Proper ventilation

CO2 monitor traffic light display
© Fraunhofer WKI | Erik Uhde

The air quality indoors is usually no better than outdoors, so outdoor air quality can also have an impact on indoor air quality. In enclosed spaces, human activity or the room itself can increase air pollutants, and without frequent ventilation, the air can quickly become no longer "fresh". If there are many people in a room, it needs to be ventilated more frequently. You can use the CO2 calculator to estimate how often you should ventilate. The so-called CO2 “traffic light” shows the amount of CO2 in the indoor air in an easy-to-understand way and can thus help you to ventilate regularly.

It also makes sense to increase ventilation in newly renovated homes, new buildings or after purchasing new furniture, as emissions from the new materials can make the indoor air quality worse.

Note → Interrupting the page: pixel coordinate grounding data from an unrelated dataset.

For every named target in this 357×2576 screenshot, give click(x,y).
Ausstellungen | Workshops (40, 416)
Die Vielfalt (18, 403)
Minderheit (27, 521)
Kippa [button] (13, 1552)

At low outdoor temperatures, ventilation is also associated with heat loss, which is why a compromise must be found between sufficient ventilation and energy savings. A brief period of strong ventilation is therefore more effective than continuous weak ventilation.

  • Ventilate several times a day, preferably by opening opposite windows (cross ventilation). In winter, 3 to 5 minutes at a time is sufficient; in summer, at least 10 minutes of ventilation is recommended.
  • After showering or bathing, remove moisture from walls and floors and ventilate thoroughly (wide open windows).
  • When cooking, the moist air should be removed by a kitchen hood or additional ventilation.
  • When heating with wood or coal and when cooking with gas, ensure that there is a sufficient supply of air.
  • Ensure good ventilation during cleaning, repair and handicraft work.

Warmer areas of a home should not be ventilated through cooler rooms - otherwise there is a risk of moisture condensing on the cooler walls. In basements, this effect can lead to damp walls and mold growth in summer. Therefore, basements should not be ventilated during warm, humid summers.